A plane crash in Tehran, Iran's capital city on Sunday morning August 10, 2014. 40 people reported dead so far. Photo Credit: Abas Aslani (@abasinfo)
An Iranian passenger plane crashed Sunday while taking off from an airport near the capital, Tehran, killing 48 people onboard, state media reported.
The aircraft, an Iran-140 typically used for short domestic flights, crashed near Mehrabad airport, west of Tehran, Iran's state-run IRNA news agency reported. The plane went down in a residential area after its engine went out, the agency reported.
Iranian state television said 48 people were killed in the crash: 40 passengers and eight crew members.
The plane, operated by Sepahan Air, was heading to Tabas, a town in eastern Iran. It took off at 9:20 a.m. local time (0450 GMT) and crashed shortly afterward.
The Iran-140 is a 52-seat passenger plane produced in Iran with Ukrainian technology.
Iran has suffered a series of airplane crashes, blamed on its aging aircraft and poor maintenance.

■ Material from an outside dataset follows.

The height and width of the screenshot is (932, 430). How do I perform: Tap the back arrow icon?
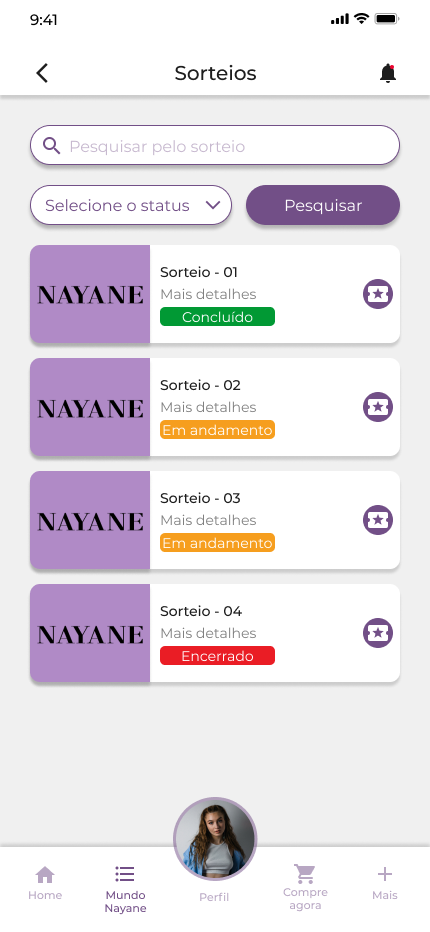(x=42, y=73)
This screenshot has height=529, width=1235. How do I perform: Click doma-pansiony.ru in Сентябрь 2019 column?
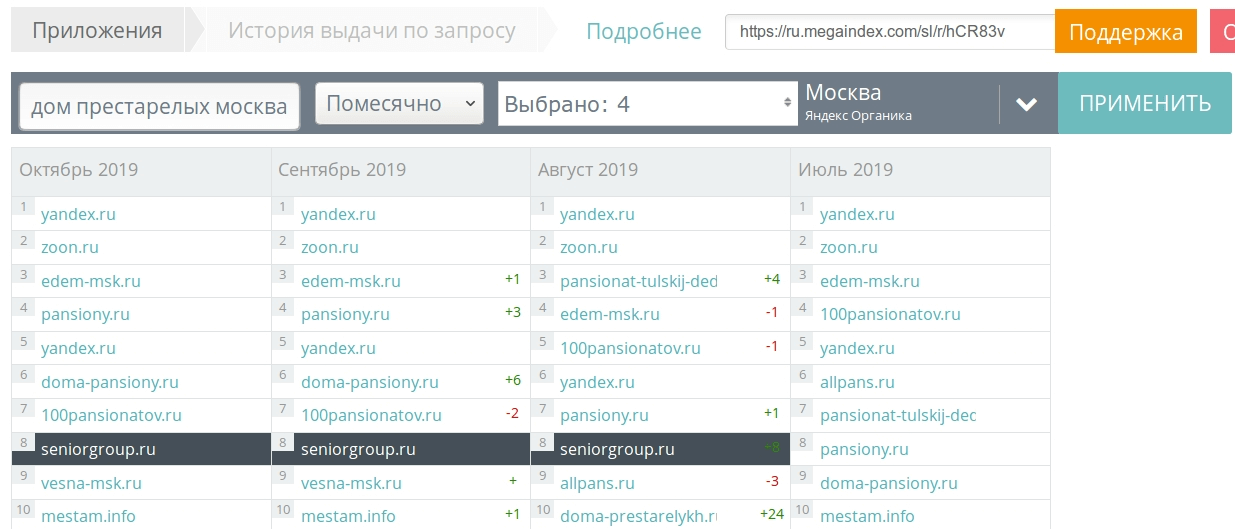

Many of the Boeing aircraft in state-run Iran Air's fleet were bought before the country's 1979 Islamic Revolution, which disrupted ties with the US and Europe.
Iranian airlines, including those run by the state, are chronically strapped for cash, and maintenance has suffered, experts say. US sanctions prevent Iran from updating its American aircraft and make it difficult to get European spare parts or planes as well. The country has come to rely on Russian aircraft, many of them Soviet-era planes that are harder to get parts for since the Soviet Union's fall.
The last major airliner crash in Iran happened in January 2011, when an Iran Air Boeing 727 broke to pieces on impact while trying an emergency landing in a snowstorm in northwestern Iran, killing at least 77 people.
In July 2009, a Russian-made jetliner crashed in northwest Iran shortly after taking off from the capital, killing all 168 on board.
In February 2003 a Russian-made Ilyushin 76 carrying members of the Revolutionary Guard crashed in the mountains of southeastern Iran, killing 302 people aboard.